• [Gösterilen Metin]:
==================================================
Tao’yu izleyenler kendilerini yüksek bilinç noktalarında konumlarlar. Yaşam onları hiçbir zaman şaşırtmaz. Bugün yaşamlarında ne varsa, onu günlerce önceden görmüşlerdir. Ufukta ne görünüyorsa, onun için sakin bir şekilde hazırlanırlar. Böyle insanlara bilge denir, bunun nedeni onların özel yeteneklerinin olması değil, şeyleri yüksek bir noktadan görmeye özen göstermeleridir.
Tao’yu izleyenler aynı zamanda bütün fenomenlerin bir kaynağı olduğunun farkındadırlar. Tıpkı yerde gölgelerinin görünmesinin nedeni bulutların dünyayla güneş arasında hareket etmesi olduğu gibi, bizim dışımızdaki olaylar da zihinlerimizde görünen izler bırakırlar. Zihinlerimizdeki bir tepki, bir dış olay tarafından oluşturulan bir gölge gibidir.
Bu tür fenomenleri, onların gelişini görebileceğimiz bir yerde durduğumuz zaman açıkça anlayabiliriz. Onları, sadece onları nasıl hissettiğimizi göz önüne alarak değil, aynı zamanda onların dışsal formlarına bakarak, hatta onların kaynaklarını görmeyi deneyerek ele almalıyız. Böyle yapmaya özen gösterirsek, hiçbir şey bizi yıldıramaz.
287.GÜN – ” TAMAMLANMA “
Tutkular, kariyer, aile ve günlük kimlik dış tekerleğe benzer. Bütün farklı yetenekler ve zihnin derin yönleri tekerlek çubukları gibidir. Bilinç, her şeyi bir arada tutan tekerleğin göbeği gibidir. Göbeğin merkezinde -bizim evrensel gerçekliğe açılan yönümüz- boşluk vardır.
Biz, bütün ve tam değiliz. Belki daha gençken kaçırdığımız fırsatlar yüzündendir bu, belki de eğitim ya da deneyim eksikliğinden. Nedeni ne olursa olsun, içebakış yoluyla bizde eksik olan şeyi bulmalı ve tamamlamaya çalışmalıyız.
==================================================
• [Sağlanan Bilgiler]:
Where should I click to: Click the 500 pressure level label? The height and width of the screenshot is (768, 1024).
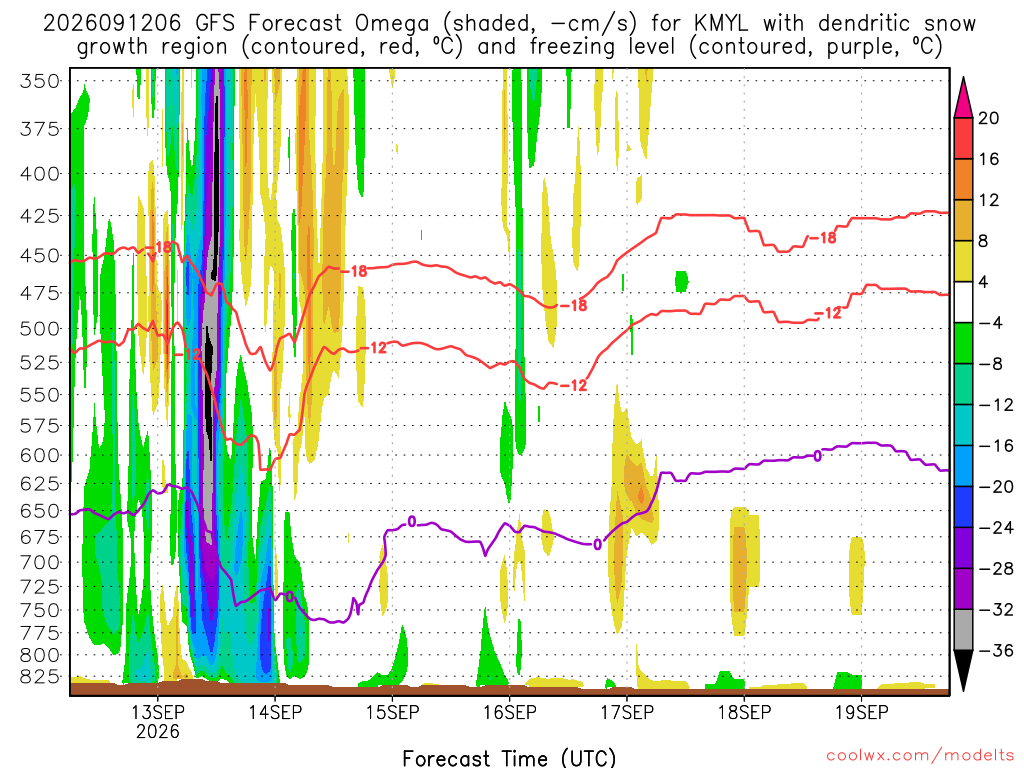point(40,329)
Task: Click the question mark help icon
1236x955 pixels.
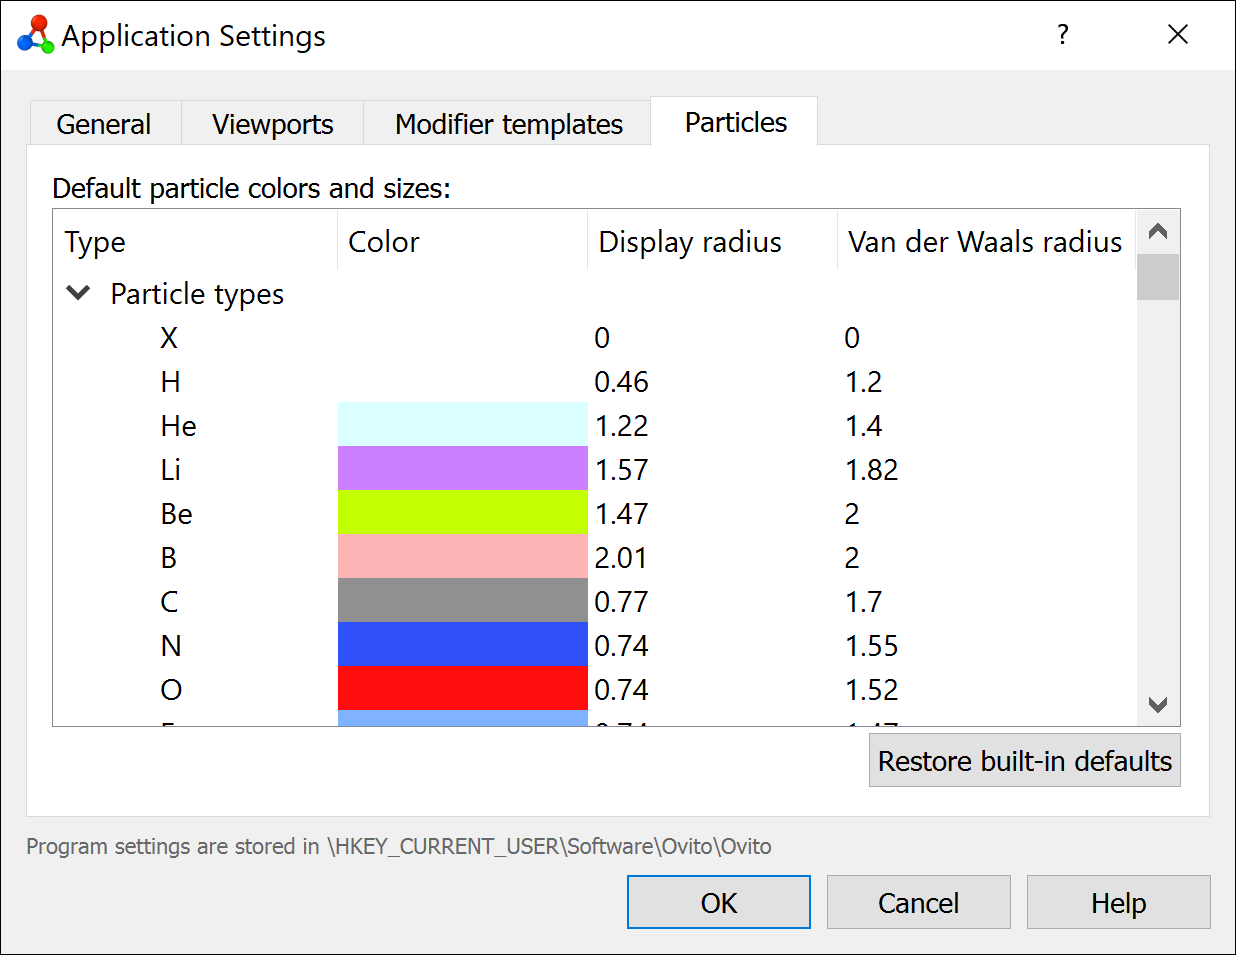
==================================================
• [Verilen Talimat 1]:
Tao ile ilgili metinden "Biz, bütün ve" sözleriyle başlayıp "ve tamamlamaya çalışmalıyız." sözleriyle biten kısmı hiç değiştirmeden çıkarın.
• [Verilen Talimat 2]:
Aşağıdaki ifadeler Tao ile ilgili metinle uyuşuyor mu? Her birine evet ya da hayır deyin ve bunu belirleyen sözleri metinden tırnak içinde aktarın.
(a) Tao'yu izleyenleri yaşam hiçbir zaman şaşırtmaz.
(b) Bu insanlara bilge denmesinin nedeni özel yeteneklerinin olmasıdır.
(c) Tekerlek benzetmesinde bilinç dış tekerleğe benzetilir.

• [Nihai Sonuç 1]:
Biz, bütün ve tam değiliz. Belki daha gençken kaçırdığımız fırsatlar yüzündendir bu, belki de eğitim ya da deneyim eksikliğinden. Nedeni ne olursa olsun, içebakış yoluyla bizde eksik olan şeyi bulmalı ve tamamlamaya çalışmalıyız.

• [Nihai Sonuç 2]:
(a) Evet: "Yaşam onları hiçbir zaman şaşırtmaz."
(b) Hayır: "bunun nedeni onların özel yeteneklerinin olması değil, şeyleri yüksek bir noktadan görmeye özen göstermeleridir."
(c) Hayır: "Bilinç, her şeyi bir arada tutan tekerleğin göbeği gibidir."